South Africa’s largest public utility company, Eskom, has awarded Alstom a contract to retrofit the low pressure steam turbines in its Kriel coal-fired power station. The contract is valued at approximately €110 million.

The retrofit on the six 500 MW units at the Kriel power station covers the supply, installation, testing and commissioning of 12 low pressure turbine inner modules and the supply of two spare low pressure rotors. Installation is scheduled to begin in June 2014.

The primary focus of the project is to ensure sustainable availability and reliability of the 3,000 MW that the Kriel power station supplies to the national grid. A further advantage is the increase in plant efficiency through the use of state-of-the-art steam turbine technology.

Hans-Peter Meer, Senior Vice President of Alstom Thermal Services stated, “our cooperation with Eskom on the Kriel refurbishment will help ensure a reliable and sustainable energy supply for South Africa. This project demonstrates Alstom’s dedication to not only design and deliver state-of-the-art technology but also to support Eskom and South Africa’s objectives in localising expertise in the country through training and the creation of a local supply chain for high tech products.

This retrofit contract follows Alstom’s recent successful refurbishment of Eskom’s Arnot coal-fired power plant where the total plant capacity was increased by 180 MW.

Alstom has also retrofitted steam turbines in Koeberg, South Africa’s only nuclear power station and increased its capacity by over 60 MW. 

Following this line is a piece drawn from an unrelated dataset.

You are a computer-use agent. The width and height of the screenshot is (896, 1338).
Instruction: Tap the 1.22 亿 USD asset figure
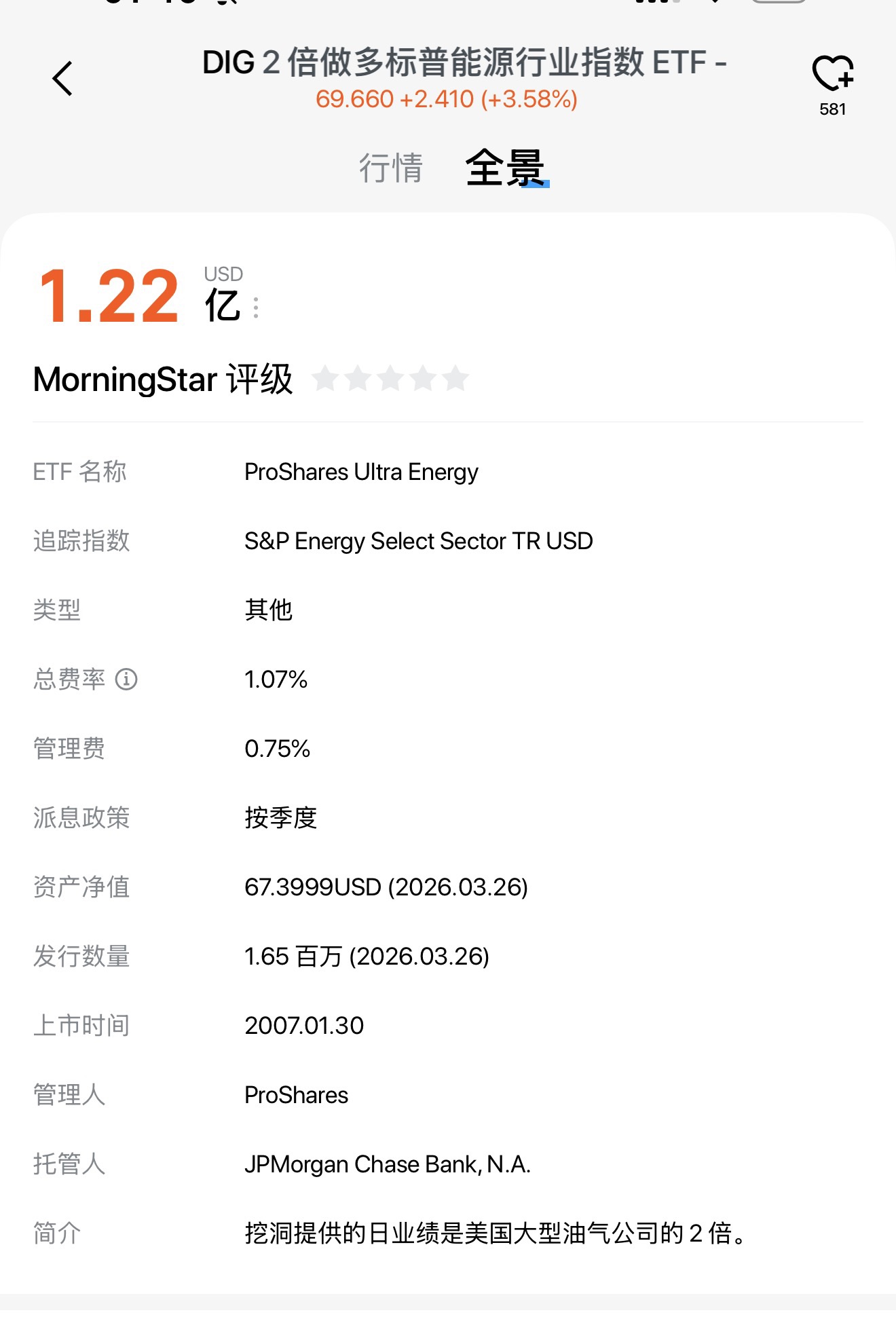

This contract further consolidates Alstom’s 100 year presence in South Africa. Eskom is Alstom’s largest customer there and one of the biggest globally. Both share a longstanding commitment to ensure a reliable power supply in South Africa, where Alstom-made turbines generate more than 80% of the country’s installed capacity.

Alstom is also involved in building the Medupi and Kusile plants which will be Africa’s largest coal-fired power stations.